**What is being asked**
Please set down, word for word, the line that contains "You are a GUI" and every line after it to the end of the entries below, omitting the pictures.

[Stored data]
□ □ □ □
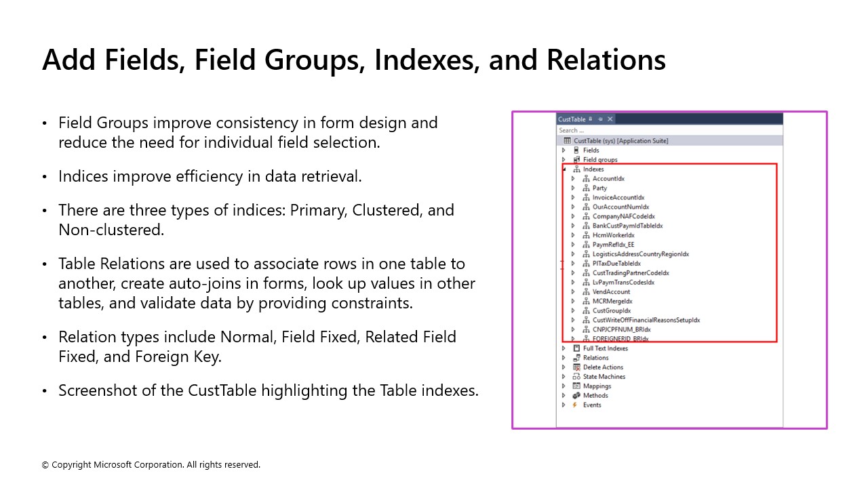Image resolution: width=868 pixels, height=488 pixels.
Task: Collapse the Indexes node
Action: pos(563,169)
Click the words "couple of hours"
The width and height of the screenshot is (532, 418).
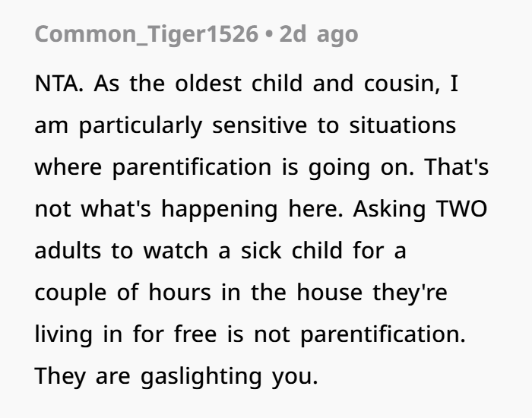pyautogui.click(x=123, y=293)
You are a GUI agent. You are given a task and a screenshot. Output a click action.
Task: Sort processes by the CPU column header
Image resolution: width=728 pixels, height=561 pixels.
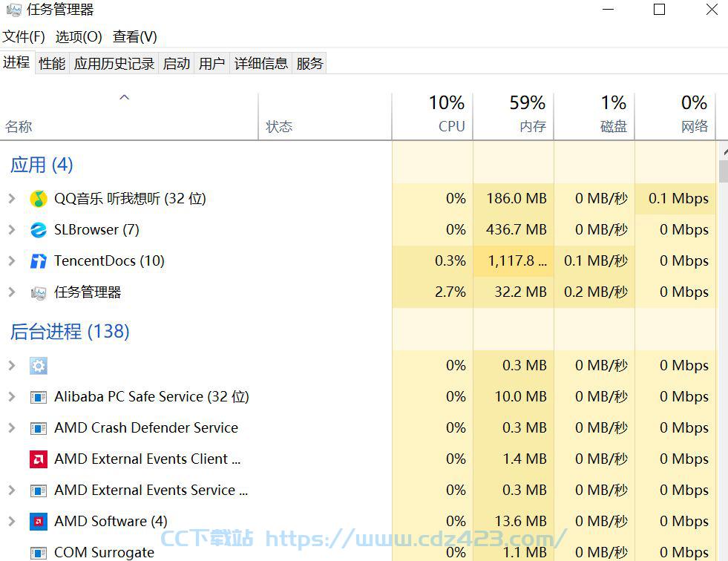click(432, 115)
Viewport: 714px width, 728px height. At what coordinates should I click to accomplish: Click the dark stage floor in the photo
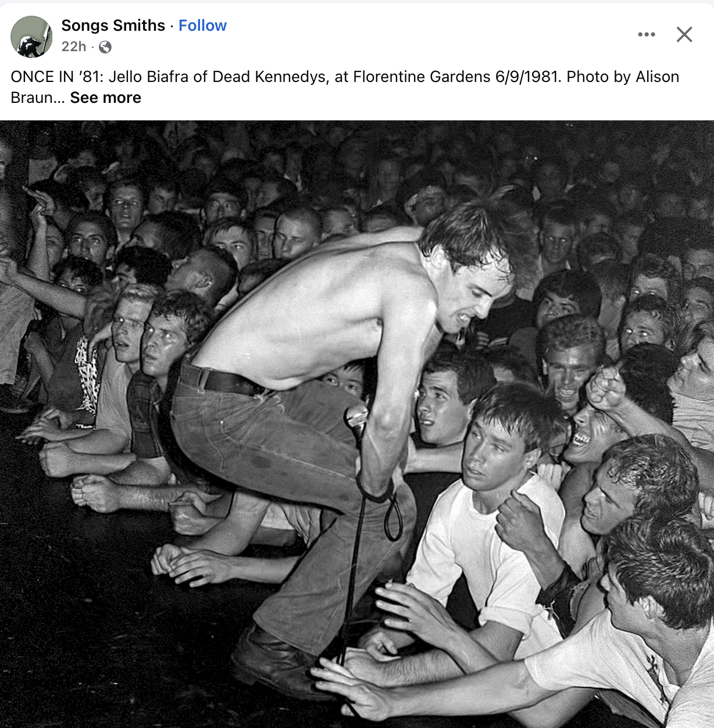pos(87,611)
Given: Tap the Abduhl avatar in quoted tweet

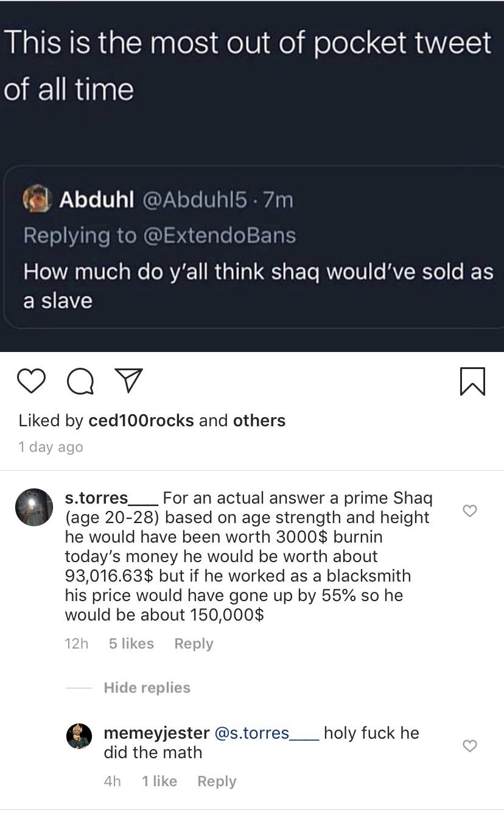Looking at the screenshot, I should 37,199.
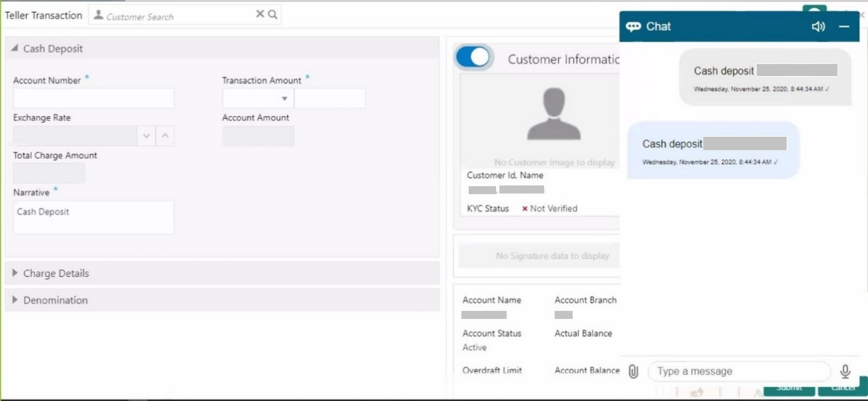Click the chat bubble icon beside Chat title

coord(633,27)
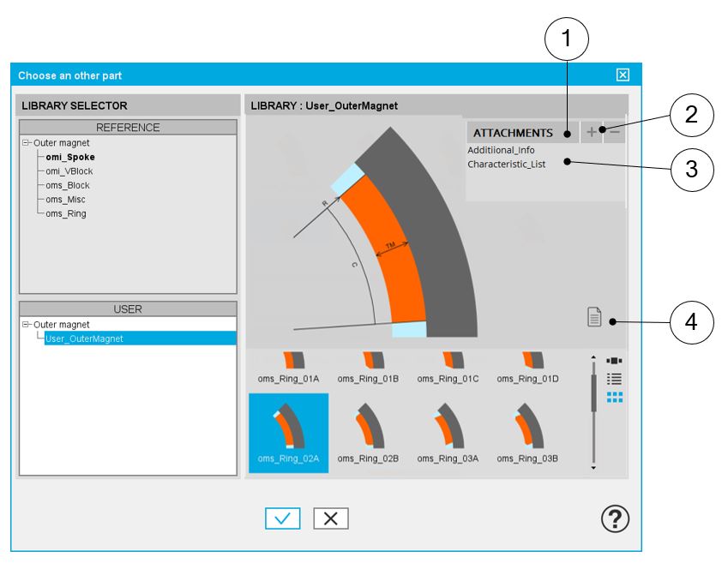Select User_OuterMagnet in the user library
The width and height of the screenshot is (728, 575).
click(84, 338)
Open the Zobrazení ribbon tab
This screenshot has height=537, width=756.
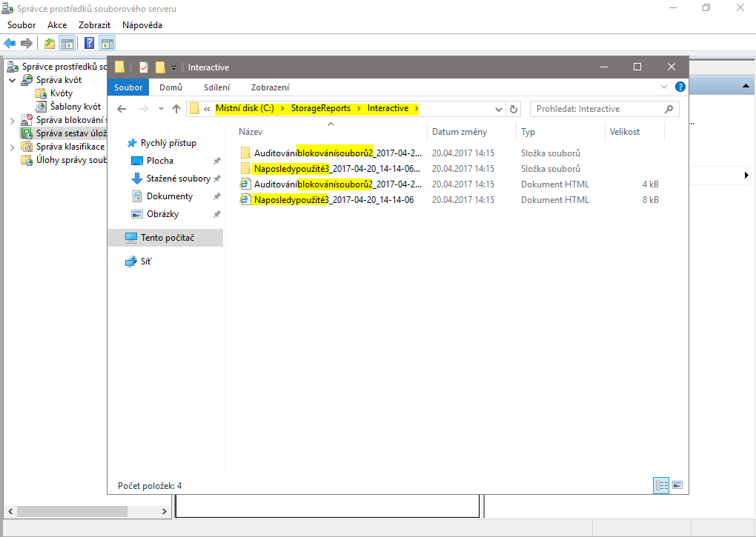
□ □ □ □
**Task answer**
You are a GUI agent. You are given a task and a screenshot. Output a click action.
Task: Sort processes by the CPU column header
Image resolution: width=728 pixels, height=561 pixels.
click(432, 115)
Viewport: 714px width, 728px height. At what coordinates should I click to accomplish: Click the dark stage floor in the photo
pos(87,611)
Given: Tap the Abduhl avatar in quoted tweet

Looking at the screenshot, I should 37,199.
Click the chat bubble icon beside Chat title

coord(633,27)
Select User_OuterMagnet in the user library
The width and height of the screenshot is (728, 575).
click(84, 338)
Open the Zobrazení ribbon tab
This screenshot has height=537, width=756.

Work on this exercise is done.